_Required tasks_
(A) Reproduce the section of the Valley Township article between "Valley Township was" and "partly in the township.", inclusive, switching every "board of trustees" to "board of township trustees".
(B) Answer these questions using the Valley Township article:
(i) How many people did the 2020 census count in the township?
(ii) Which township borders Valley Township on the east?
(iii) On what date was Valley Township organized?

_Passage_
Township in Ohio, US

Valley Township is one of the sixteen townships of Scioto County, Ohio, United States. The 2020 census counted 3,635 people in the township.

==Geography==
Located in the northern part of the county, it borders the following townships:
- Scioto Township, Pike County - north
- Union Township, Pike County - northeast corner
- Jefferson Township - east
- Clay Township - south
- Rush Township - southwest
- Morgan Township - west
- Camp Creek Township, Pike County - northwest corner

No municipalities are located in Valley Township, although the census-designated place of Lucasville is located in the center of the township.

==Name and history==
Statewide, the only other Valley Township is located in Guernsey County.

Valley Township was organized June 4, 1860. The township was named for the valley of the Scioto River.

==Government==
The township is governed by a three-member board of trustees, who are elected in November of odd-numbered years to a four-year term beginning on the following January 1. Two are elected in the year after the presidential election and one is elected in the year before it. There is also an elected township fiscal officer, who serves a four-year term beginning on April 1 of the year after the election, which is held in November of the year before the presidential election. Vacancies in the fiscal officership or on the board of trustees are filled by the remaining trustees.

Ohio Department of Corrections Southern Ohio Correctional Facility is partly in the township.

(Stored records)
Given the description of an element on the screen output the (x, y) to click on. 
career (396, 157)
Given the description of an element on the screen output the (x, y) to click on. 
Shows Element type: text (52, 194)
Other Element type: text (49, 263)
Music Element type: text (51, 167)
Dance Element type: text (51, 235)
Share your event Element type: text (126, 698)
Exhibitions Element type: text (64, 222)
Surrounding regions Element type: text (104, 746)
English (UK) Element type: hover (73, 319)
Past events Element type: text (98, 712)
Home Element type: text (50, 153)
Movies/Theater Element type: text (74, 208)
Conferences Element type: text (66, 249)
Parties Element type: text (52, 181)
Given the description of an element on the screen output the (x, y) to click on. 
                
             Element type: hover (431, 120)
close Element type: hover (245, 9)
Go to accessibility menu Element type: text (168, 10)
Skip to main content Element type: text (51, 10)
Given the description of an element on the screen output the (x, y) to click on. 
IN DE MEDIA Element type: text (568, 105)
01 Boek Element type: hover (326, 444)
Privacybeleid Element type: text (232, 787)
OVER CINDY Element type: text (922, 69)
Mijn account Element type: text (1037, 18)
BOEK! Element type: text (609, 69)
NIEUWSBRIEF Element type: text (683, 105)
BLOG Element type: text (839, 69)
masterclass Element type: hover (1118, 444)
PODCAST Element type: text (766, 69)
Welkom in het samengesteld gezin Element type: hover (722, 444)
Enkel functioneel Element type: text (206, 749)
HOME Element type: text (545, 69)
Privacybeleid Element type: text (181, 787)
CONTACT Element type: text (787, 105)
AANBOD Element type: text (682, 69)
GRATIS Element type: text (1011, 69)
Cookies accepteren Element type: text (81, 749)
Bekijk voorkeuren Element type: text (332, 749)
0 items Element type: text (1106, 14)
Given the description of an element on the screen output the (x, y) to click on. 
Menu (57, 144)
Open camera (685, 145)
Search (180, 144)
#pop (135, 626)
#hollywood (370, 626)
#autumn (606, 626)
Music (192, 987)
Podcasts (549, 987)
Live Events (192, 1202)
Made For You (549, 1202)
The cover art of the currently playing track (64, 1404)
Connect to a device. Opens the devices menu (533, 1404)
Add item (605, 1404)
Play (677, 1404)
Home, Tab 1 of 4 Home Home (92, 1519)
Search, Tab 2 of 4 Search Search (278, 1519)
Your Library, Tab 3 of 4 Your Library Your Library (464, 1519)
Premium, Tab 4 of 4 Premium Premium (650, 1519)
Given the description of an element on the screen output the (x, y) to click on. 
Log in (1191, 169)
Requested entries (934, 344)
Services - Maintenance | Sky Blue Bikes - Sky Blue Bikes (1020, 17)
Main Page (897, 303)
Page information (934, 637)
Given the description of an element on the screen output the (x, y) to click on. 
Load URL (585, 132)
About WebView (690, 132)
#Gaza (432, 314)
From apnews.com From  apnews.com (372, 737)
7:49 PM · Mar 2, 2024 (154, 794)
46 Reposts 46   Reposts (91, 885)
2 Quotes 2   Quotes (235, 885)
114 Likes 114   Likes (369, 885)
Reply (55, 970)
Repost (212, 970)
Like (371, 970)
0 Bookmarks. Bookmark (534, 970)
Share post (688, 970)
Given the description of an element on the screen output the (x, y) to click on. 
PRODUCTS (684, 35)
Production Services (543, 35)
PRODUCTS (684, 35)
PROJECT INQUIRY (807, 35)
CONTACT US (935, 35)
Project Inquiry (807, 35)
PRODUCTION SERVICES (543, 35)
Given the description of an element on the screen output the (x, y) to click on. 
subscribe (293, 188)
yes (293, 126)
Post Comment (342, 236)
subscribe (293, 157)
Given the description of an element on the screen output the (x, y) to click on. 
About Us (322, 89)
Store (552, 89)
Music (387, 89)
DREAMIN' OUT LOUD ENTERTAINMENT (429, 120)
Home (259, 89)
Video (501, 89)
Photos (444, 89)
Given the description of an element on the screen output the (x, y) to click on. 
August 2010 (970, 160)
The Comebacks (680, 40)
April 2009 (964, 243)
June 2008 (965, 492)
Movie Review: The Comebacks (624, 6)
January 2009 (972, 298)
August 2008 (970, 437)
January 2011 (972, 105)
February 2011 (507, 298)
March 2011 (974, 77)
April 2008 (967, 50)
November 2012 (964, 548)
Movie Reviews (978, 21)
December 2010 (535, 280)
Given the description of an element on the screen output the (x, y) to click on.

_Exercise results_
(A)
Valley Township was organized June 4, 1860. The township was named for the valley of the Scioto River.

==Government==
The township is governed by a three-member board of township trustees, who are elected in November of odd-numbered years to a four-year term beginning on the following January 1. Two are elected in the year after the presidential election and one is elected in the year before it. There is also an elected township fiscal officer, who serves a four-year term beginning on April 1 of the year after the election, which is held in November of the year before the presidential election. Vacancies in the fiscal officership or on the board of township trustees are filled by the remaining trustees.

Ohio Department of Corrections Southern Ohio Correctional Facility is partly in the township.

(B)
(i) 3,635
(ii) Jefferson Township
(iii) June 4, 1860